As early as 1905, Halbreiter was one of the winners in the competition for advertising drafts for joint advertising by Ludwig Stollwerck and Otto Henkell , with Julius Diez, Eugen Kirchner, Friedrich Stahl, Albert Klingner, Ludwig Hohlwein, Fritz Klee, Elly Hirsch, Ulrich Hübner, Anton Kerschbaumer, Johann Baptist Maier, Georg von Kürthy, Fritz H. Ehmcke, Paul Leuteritz, Otto Kleinschmidt, Anton Hoffmann, Otto Ludwig Naegele, Peter Würth, Ernst Oppler, A. Altschul, Anton J. Pepins and August Geigenberger. He also worked on monument and architectural sculptures, such as a surviving figure of a shepherd with a dog in a tenement house designed in 1909 by the architect Theodor Fischer in Munich, Fürstenriederstraße 26, and the Marian column in Schäftlarn, 1911. In 1913 he was in an exhibition at the Kunsthaus Brakl on Munich's Beethovenplatz with a gazelle animal sculpture and a pair of ceramic pillars. Also in 1913, the figurative representations in the pillars of the main portal of the Munich police headquarters in Ettstrasse were executed according to his designs . Half-rider's friend Bruno Goldschmitt provided wall paintings ; With him and the painter Heinrich Heidner , he visited the prison camp in Ingolstadt years later (April 1918) with the permission of the Bavarian Ministry of War, in order to depict "the racial characteristics of our opponents" in drawings. The drawings are kept in the Bavarian Army Museum in Ingolstadt. In 1914, Halbreiter delivered a relief portrait of the Thai King Chulalongkorn . After a one-month spa stay in Bad Homburg in 1907, he had donated a "Thai Sala" to the spa, which arrived from Thailand in 1910 in parts, but partially damaged, so that the facility could not be inaugurated until May 22, 1914. In 1933 an approximately 50 cm high bronze bust was created of the Hungarian-American engineer, physicist and aerodynamicist Theodore von Kármán, who died in Aachen in 1963 . For an edition of the fairy tales by Clemens Brentano published in Munich around 1920 , he provided pictures and book decorations.
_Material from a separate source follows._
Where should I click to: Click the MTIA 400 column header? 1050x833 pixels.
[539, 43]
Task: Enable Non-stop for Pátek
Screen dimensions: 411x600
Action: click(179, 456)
He made ex-libris drafts for the children's book author Christine Hane (1904), the writer Raymund Schmidt (* 1890) in Leipzig, the marine biologist Eugen Neresheimer (1878–1952) and for Hermann Wilhelm Breymann (1843–1910), professor, among others for Romance and English at the University of Munich.

Letters

  • Handwritten letter with signature to Hyacinth Holland , Munich, March 4, 1903: Munich, State Library [Hollandiana A1]

literature

  • Richard Braungart: The modern German bookplate for use . Munich 1922, p. #.
  • Der Baumeister 21st year, booklet 8, Munich 1923, illustrations, panels 39, 40, 41, 44.
  • Kürschner's German Scholars Calendar 4th Edition, 1931, Col. 1004.
  • Half rider, Bernhard . In: Hans Vollmer (Hrsg.): General Lexicon of Fine Artists of the XX. Century. tape 2 : E-J . EA Seemann, Leipzig 1955, p. 356 .
  • Ulrich Kalkmann: The Technical University of Aachen in the Third Reich (1933-1945) . Verlag Mainz, Aachen 2003, pp. 65, 120, 130, 132, 144, 229, 312-313, 451, 454, 547 (from Kármán); 375 and note 4 (B. Halbreiter).
  • Siegfried Weiß : Art career aspiration. Painter, graphic artist, sculptor. Former students of the Munich Maximiliansgymnasium from 1849 to 1918. Allitera Verlag, Munich 2012, ISBN 978-3-86906-475-8 , pp. 427-430 (Fig.)
  • Manfred Neureiter (Hrsg.): Lexicon of ex-libris artists . Berlin 2013, p. #.

Individual evidence

  1. ^ Maximiliansgymnasium Munich, archive, register and annual report 1892/93.
  2. Entry in the matriculation book .
  3. s. Ulrich Kalkmann, p. 375.
  4. Built from 1911 to 1913 according to the plans of the architect Theodor Fischer.
  5. ^ Katja Mitze: The Ingolstadt POW camp during the First World War . Dissertation Univ. Munster 2000.
  6. [1] .
  7. ^ Clemens Brentano: Five fairy tales . Pictures and book decorations v. BH München, Dietrich: around 1920.